Subtile Verschiebung
Die Basis dafür legte New Horizons am 22. und 23. April 2020, als sie fern von Erde und Sonne Aufnahmen zweier Sterne machte, die unserem Sonnensystem relativ nah stehen. Neben unserem nächsten Nachbarstern Proxima Centauri war dies der Stern Wolf 359 im Sternbild des Löwen. Der Clou dabei: Wenn man nun die Bilder der Sonde mit denen vergleicht, die zeitgleich von der Erde aus gemacht wurden, dann kann man eine subtile Verschiebung dieser beiden Sterne vor den Hintergrundsternen zwischen beiden Aufnahmen erkennen.
Astronomen bezeichnen diese perspektivische Verschiebung als Parallaxeneffekt. Wir können ihn im Alltag beobachten, wenn wir den Daumen an unserem ausgestreckten Arm abwechselnd nur mit dem linken oder rechten Auge betrachten. Der Daumen scheint dann vor dem Hintergrund seitlich zu springen. Über das Ausmaß dieses „Sprungs“ und den Abstand unsere beiden Augen voneinander kann man berechnen, wie weit der Daumen entfernt ist – und genau das macht den Parallaxeneffekt für die Astronomie so interessant.

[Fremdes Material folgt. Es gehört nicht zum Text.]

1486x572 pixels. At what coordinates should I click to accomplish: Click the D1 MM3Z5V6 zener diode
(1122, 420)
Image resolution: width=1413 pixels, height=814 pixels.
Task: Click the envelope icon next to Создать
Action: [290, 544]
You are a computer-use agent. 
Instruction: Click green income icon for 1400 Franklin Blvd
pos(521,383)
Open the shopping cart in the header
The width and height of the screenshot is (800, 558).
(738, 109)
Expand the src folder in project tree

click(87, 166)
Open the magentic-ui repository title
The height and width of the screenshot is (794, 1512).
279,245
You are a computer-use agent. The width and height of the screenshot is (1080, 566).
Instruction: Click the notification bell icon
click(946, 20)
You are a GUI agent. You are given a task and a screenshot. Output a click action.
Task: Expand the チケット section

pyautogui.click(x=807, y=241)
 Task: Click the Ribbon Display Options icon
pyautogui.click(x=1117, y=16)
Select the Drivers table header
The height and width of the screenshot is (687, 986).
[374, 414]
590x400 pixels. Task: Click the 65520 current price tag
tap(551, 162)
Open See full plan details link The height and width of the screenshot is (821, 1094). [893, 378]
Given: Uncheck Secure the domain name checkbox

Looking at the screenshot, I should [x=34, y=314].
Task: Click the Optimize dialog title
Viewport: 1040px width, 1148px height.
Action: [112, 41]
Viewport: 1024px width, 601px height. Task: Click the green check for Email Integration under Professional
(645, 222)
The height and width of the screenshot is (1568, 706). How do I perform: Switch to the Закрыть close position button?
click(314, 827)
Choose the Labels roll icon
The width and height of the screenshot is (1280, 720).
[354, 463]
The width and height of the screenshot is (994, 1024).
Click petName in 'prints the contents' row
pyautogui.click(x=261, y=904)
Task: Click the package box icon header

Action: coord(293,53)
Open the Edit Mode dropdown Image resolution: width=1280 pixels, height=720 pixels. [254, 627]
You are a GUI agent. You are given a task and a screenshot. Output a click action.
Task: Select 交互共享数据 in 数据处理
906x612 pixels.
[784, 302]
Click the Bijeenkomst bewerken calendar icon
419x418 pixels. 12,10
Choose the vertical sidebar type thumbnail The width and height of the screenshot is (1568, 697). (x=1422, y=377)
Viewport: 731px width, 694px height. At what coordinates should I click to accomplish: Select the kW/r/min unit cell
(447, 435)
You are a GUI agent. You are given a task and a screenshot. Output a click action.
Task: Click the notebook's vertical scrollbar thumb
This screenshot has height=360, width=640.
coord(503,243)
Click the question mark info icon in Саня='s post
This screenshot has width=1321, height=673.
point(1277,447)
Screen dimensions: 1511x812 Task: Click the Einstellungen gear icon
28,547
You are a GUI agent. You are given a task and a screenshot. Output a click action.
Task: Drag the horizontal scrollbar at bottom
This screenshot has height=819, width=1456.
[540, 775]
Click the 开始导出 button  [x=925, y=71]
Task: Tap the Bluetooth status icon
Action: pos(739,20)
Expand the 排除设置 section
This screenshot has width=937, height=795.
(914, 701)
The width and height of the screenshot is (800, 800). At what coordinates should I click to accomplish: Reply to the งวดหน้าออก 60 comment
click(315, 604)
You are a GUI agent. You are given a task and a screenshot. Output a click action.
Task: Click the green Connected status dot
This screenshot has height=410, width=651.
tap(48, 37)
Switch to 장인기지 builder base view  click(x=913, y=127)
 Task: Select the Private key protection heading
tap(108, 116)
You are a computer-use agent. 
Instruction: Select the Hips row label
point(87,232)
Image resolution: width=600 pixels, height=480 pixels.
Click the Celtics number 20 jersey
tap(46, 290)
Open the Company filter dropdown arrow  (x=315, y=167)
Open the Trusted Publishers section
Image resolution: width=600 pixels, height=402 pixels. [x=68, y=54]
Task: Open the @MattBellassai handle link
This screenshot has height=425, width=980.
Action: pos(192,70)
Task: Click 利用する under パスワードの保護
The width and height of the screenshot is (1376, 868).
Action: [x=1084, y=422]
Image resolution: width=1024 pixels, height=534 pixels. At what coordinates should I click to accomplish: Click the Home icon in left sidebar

„Das trigonometrische Parallaxenverfahren spielte und spielt in der Astronomie eine entscheidende Rolle, denn damit lässt sich gut die Entfernung naher Sterne in einem Umkreis von etwa 100 Lichtjahren bestimmen“, erläutert Manfred Gaida vom Deutschen Zentrum für Luft- und Raumfahrt (DLR). „Dieses Verfahren zur stellaren Entfernungsbestimmung ist gleichsam die erste Stufe auf der kosmischen Entfernungsleiter.“ Je weiter die beiden Beobachtungspunkte dabei voneinander entfernt sind, desto besser gelingt diese Entfernungsbestimmung.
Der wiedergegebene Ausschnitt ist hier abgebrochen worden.